# Frog Update: Nellis' 30g Vert



## nellis (Aug 23, 2006)

I recieved this 30 gallon tank for free (from my dad), and instantly knew what to do. I've been lurking around this forum for a little while, checking out people's vivs with much envy. One of the main restrictions with this project is no drilling (self-imposed challenge), which has kind of made things a PITA so far.










The first part of the construction was to install a retaining wall for the water feature. I used 1/4" glass that I had cut at a glass shop down the street. It actually held water after my first shot with the silicone (pats himself on back... recalling nightmarish DIY aquarium project gone horribly wrong)










The water feature will use a little Mini-Jet pump to bring water to the top, where it will cascade down some corkbark. The pump box said that at 3 feet of head there shouldn't be any flow, but it looks like it's working fine to me.










The false bottom before being siliconed... The pump is going in the back left corner.










Some cork bark I picked up on my trip to Black Jungle










Here's the preliminary hardscape.
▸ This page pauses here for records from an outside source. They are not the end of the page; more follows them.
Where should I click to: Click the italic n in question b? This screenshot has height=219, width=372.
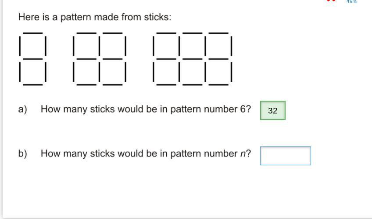click(x=243, y=154)
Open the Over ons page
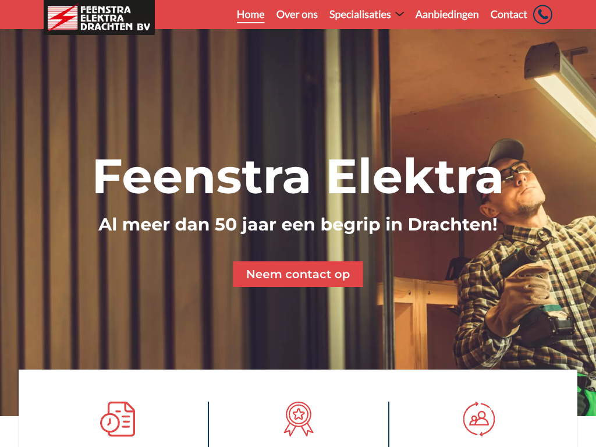Screen dimensions: 596x447 [x=296, y=15]
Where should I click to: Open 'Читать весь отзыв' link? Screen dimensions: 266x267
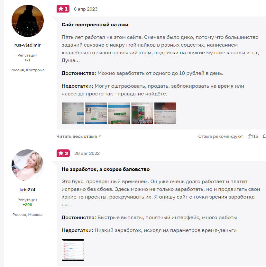77,136
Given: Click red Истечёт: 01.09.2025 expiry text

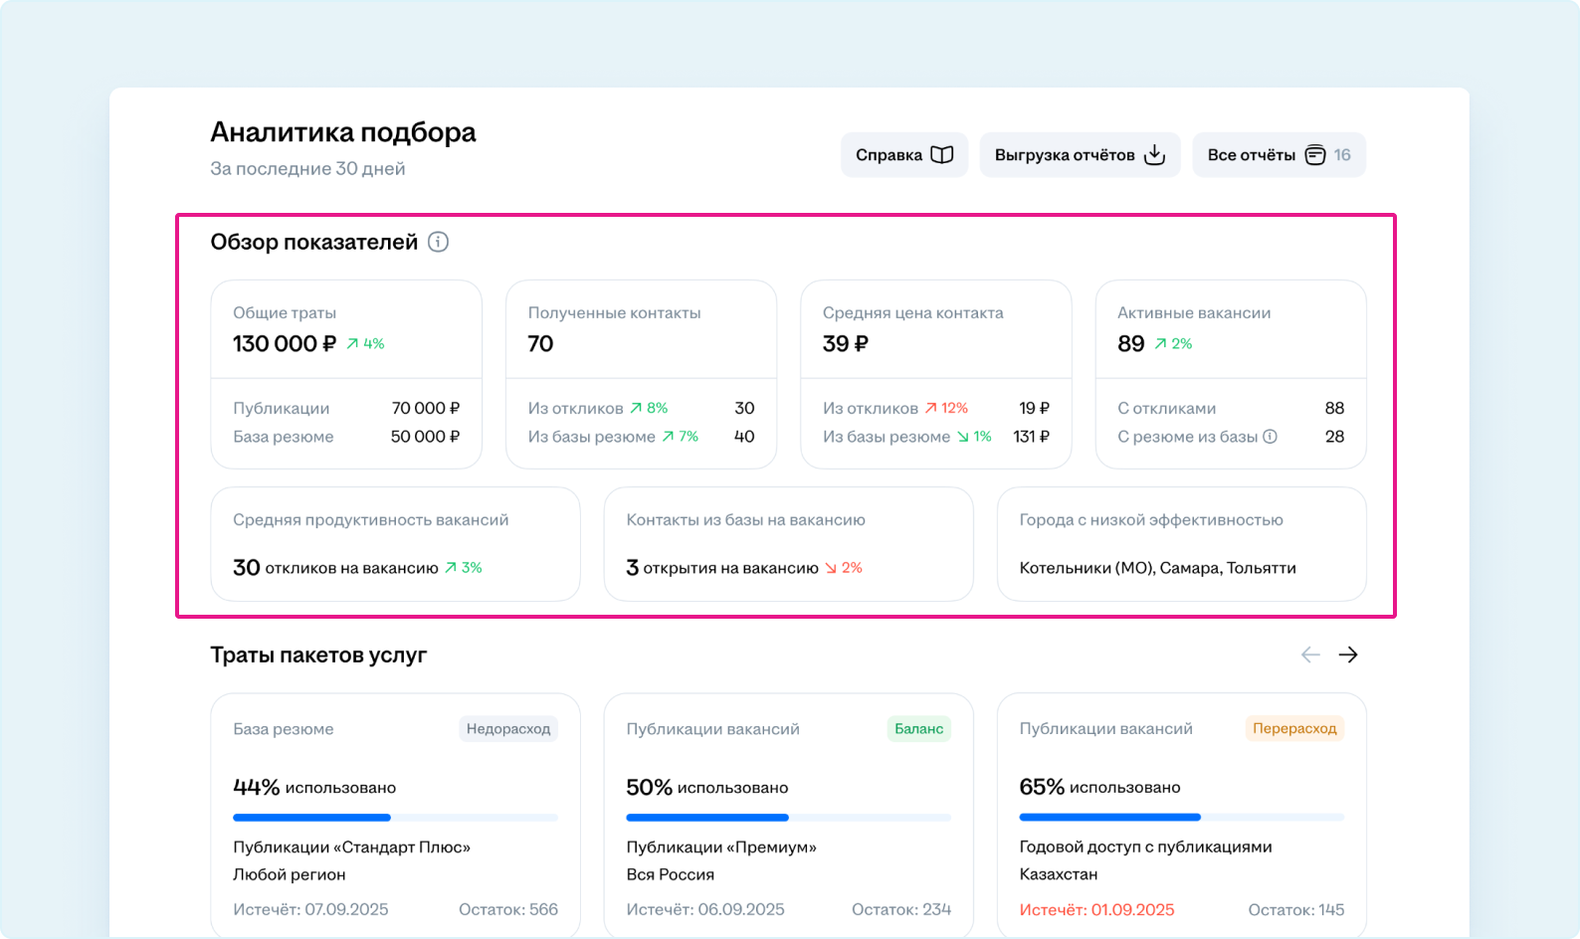Looking at the screenshot, I should tap(1096, 910).
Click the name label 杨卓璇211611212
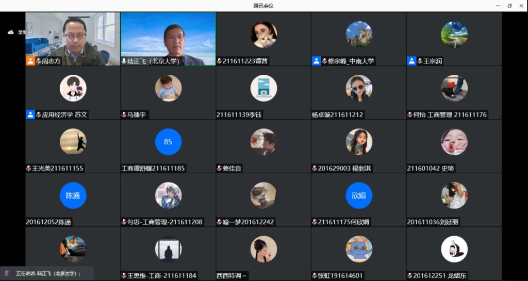Viewport: 528px width, 281px height. click(x=337, y=114)
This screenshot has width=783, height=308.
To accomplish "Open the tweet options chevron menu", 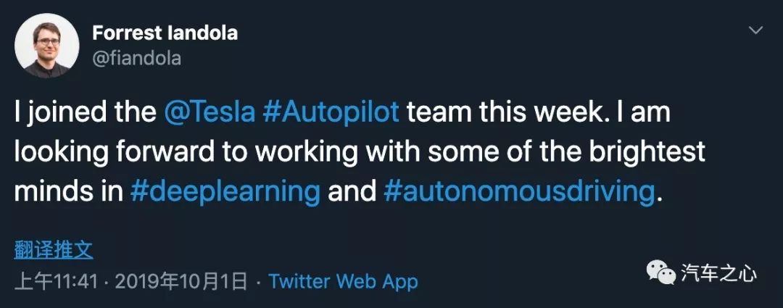I will [x=755, y=30].
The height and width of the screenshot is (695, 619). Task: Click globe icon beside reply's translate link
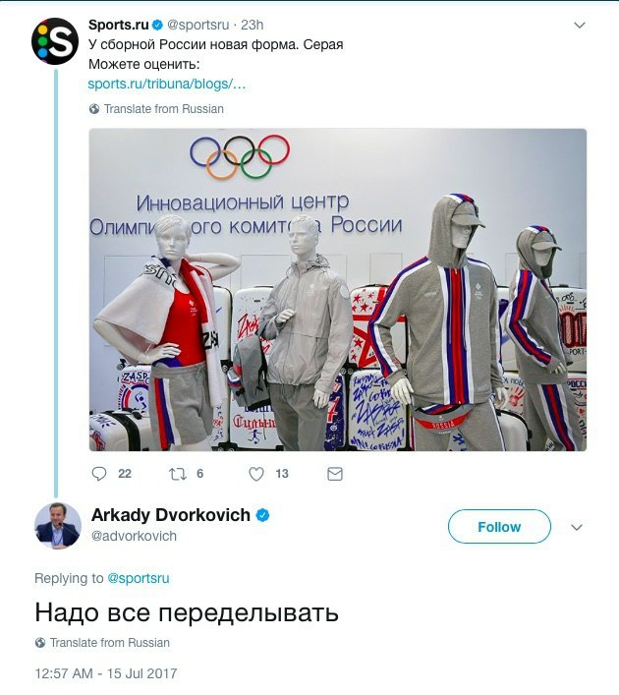40,643
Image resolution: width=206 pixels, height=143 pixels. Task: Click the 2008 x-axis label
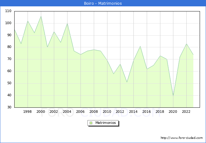coord(94,112)
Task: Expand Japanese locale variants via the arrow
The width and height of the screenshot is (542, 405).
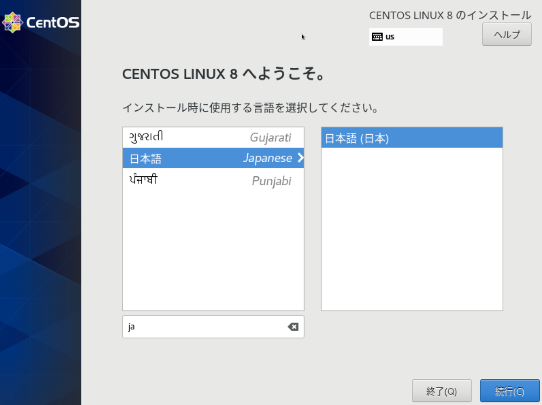Action: [x=300, y=158]
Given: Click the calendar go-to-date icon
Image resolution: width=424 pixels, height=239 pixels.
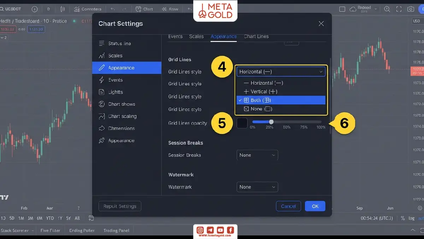Looking at the screenshot, I should [91, 218].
I siliconed some coco fiber to the back, then foamed in the wood pieces.



















I made a last minute decision to make the viv a corner display, and put fiber in on a second side because the bark/foam takes up so much of the visible area on that side. You can also see the pump placement. I also put some window screening spline (grey strips) along the inside edge of the tank to seal against the glass door I'll eventually be putting in.
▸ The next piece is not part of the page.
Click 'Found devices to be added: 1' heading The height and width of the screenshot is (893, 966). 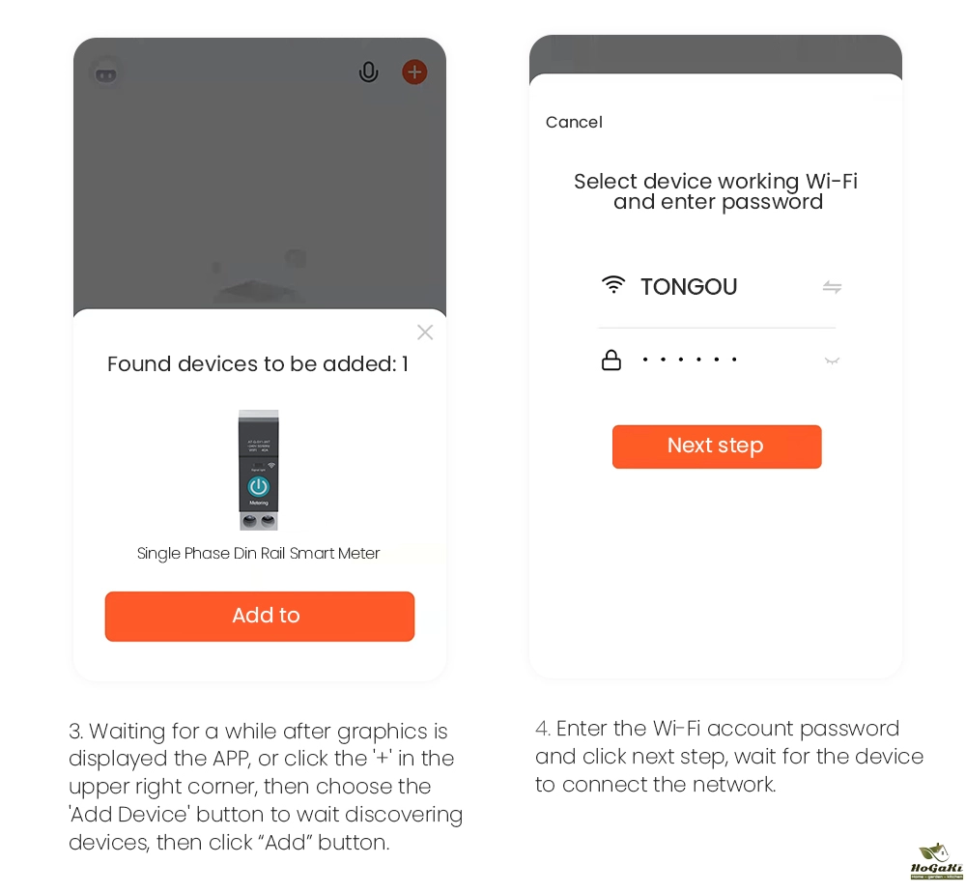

Here you can see a little bit of the vent I put in the top.










My original plan was to buy AH Supply kits (4x13 watt kits) and build a custom hood, but after a long night of balancing the costs and feasability of asthetics, I decided to use these lights from the Home Despot. At a whopping 20$ each, they provide 27 watts of 6700k light (1.35 watts/dollar), whereas the AH supply lights were about 25$ for 13 watts including bulbs and shipping (0.52 watts/dollar). Mounting them (building a hood) and finding space for four ballasts also presented a tough challenge.










I took them apart, and used velcro to attach the lamps and ballasts to the side to the side of the viv that won't be visible.










Here you can see the bulkhead that I'm going to plumb an ultrasonic humidifier into.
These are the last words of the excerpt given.